Hi all,
I’m working on a project that models political campaign finance data and the source system data we are using is messy to say the least. The business objects we’ve landed on for this specific case are Committee, Donor, Company, and Receipt.
- Committee: represents a political action committee (PAC).
- Donor: represents a person or other entity that donates to a PAC which is captured via a receipt.
- Company: represents the employer of an individual donor, or a business that is donating.
In the source data we have the following columns:
- Recipient committee id
- Donor name
- Donor address
- Donor employer
- Donor occupation
- Donor type (could be Individual, PAC, or Company)
- Donor committee id
- Receipt date
- Receipt amount
The committee hub feels straightforward as we can simply use the committee id columns to create a committee hub. When a committee is the donor, the Donor committee id column is filled in, otherwise it is null.
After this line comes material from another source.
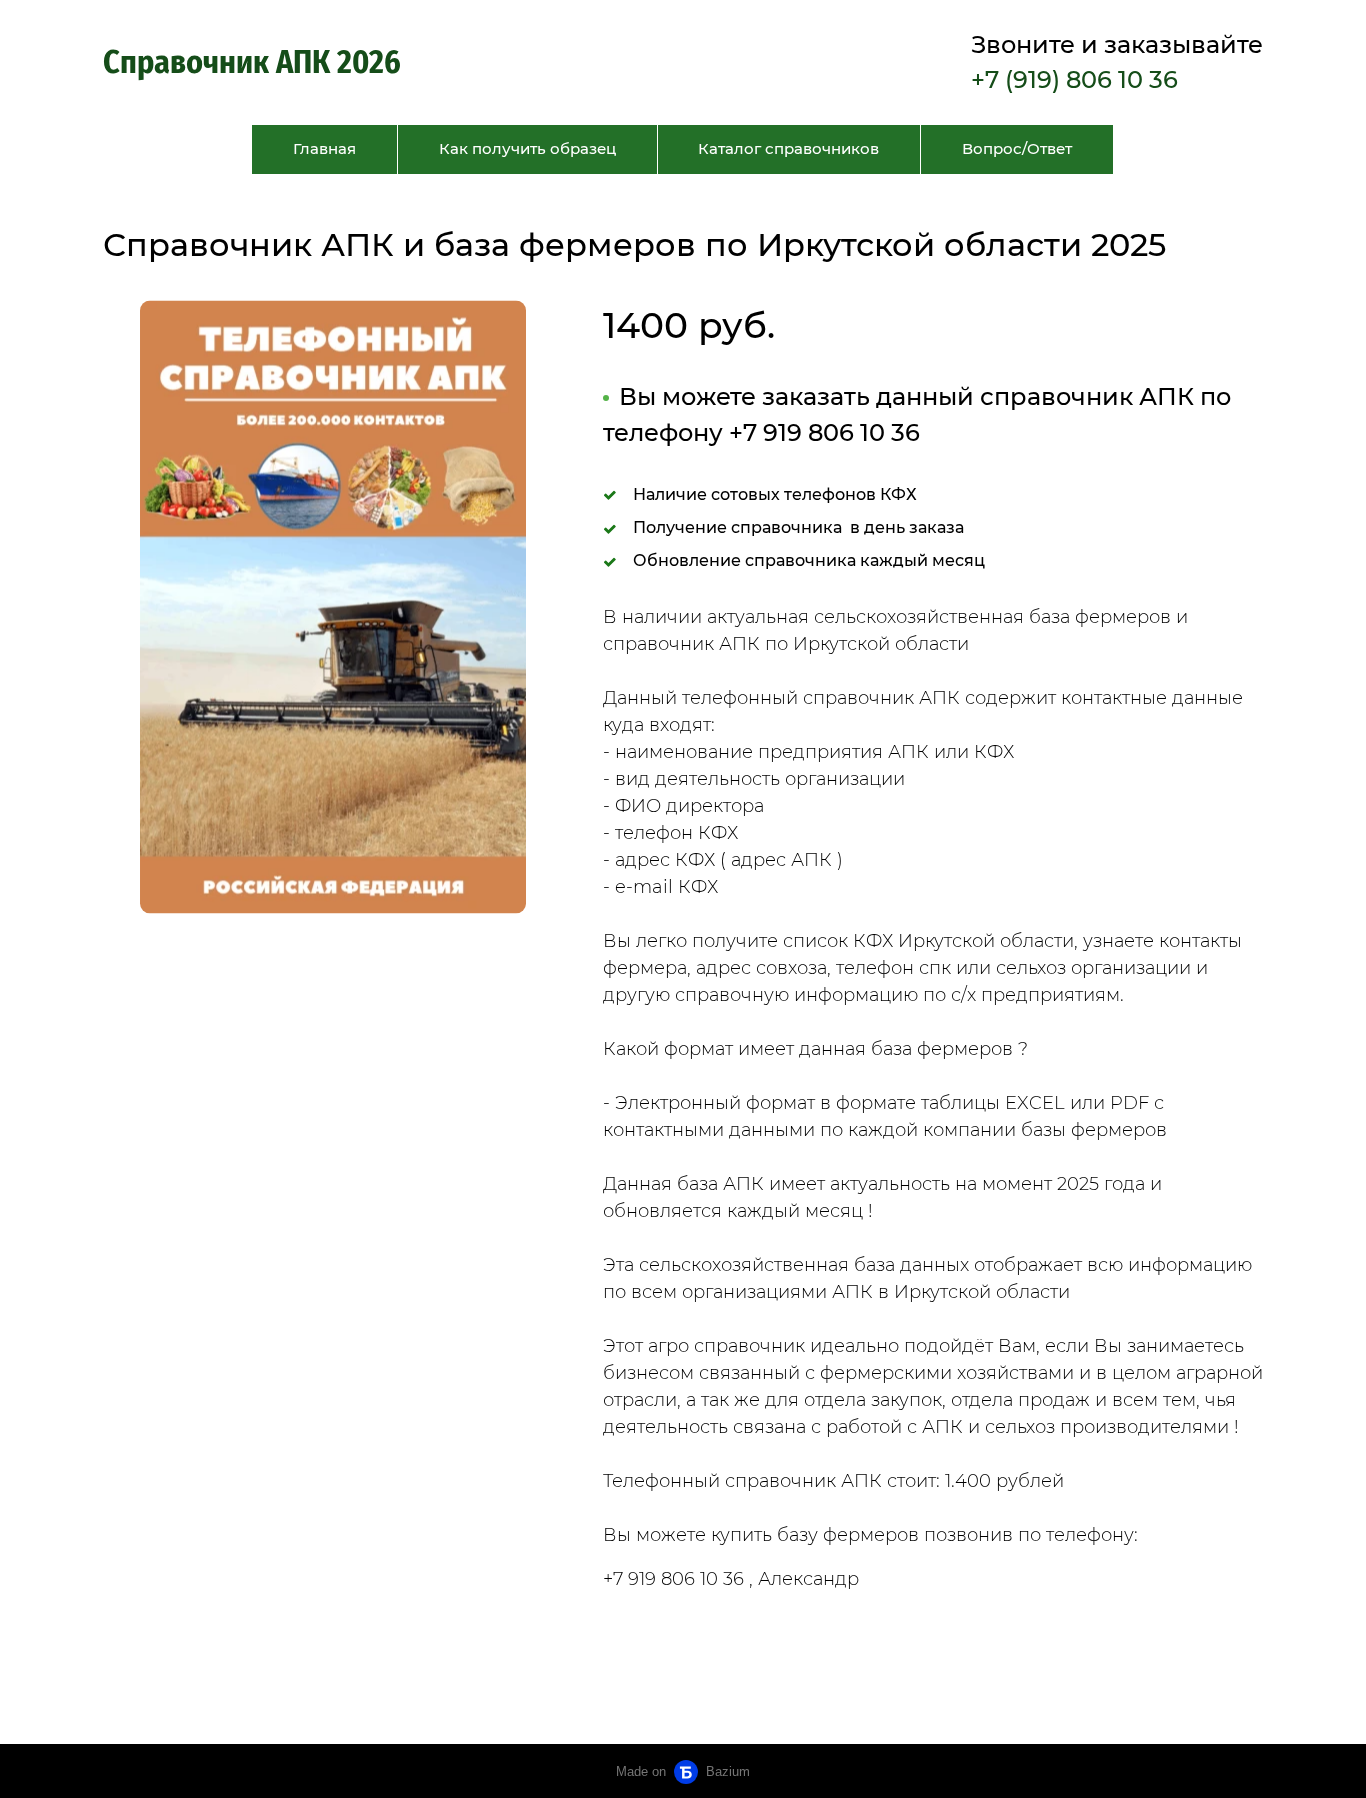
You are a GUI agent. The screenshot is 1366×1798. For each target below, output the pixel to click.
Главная (324, 148)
The business key for the company hub can be found across multiple columns depending on the donor type (Donor employer OR Donor name). When the Donor type is Company, the Donor employer column is null and the company name is in the Donor name column instead. The company names themselves are free text fields, so we master these later in the process.
Additionally, to uniquely identify a donor we must use the Donor name and Donor address columns.
In this case, is it appropriate to create a hard business rule to tease this out in the raw vault based on the Donor type? Or is Donor type somehow a child dependent key?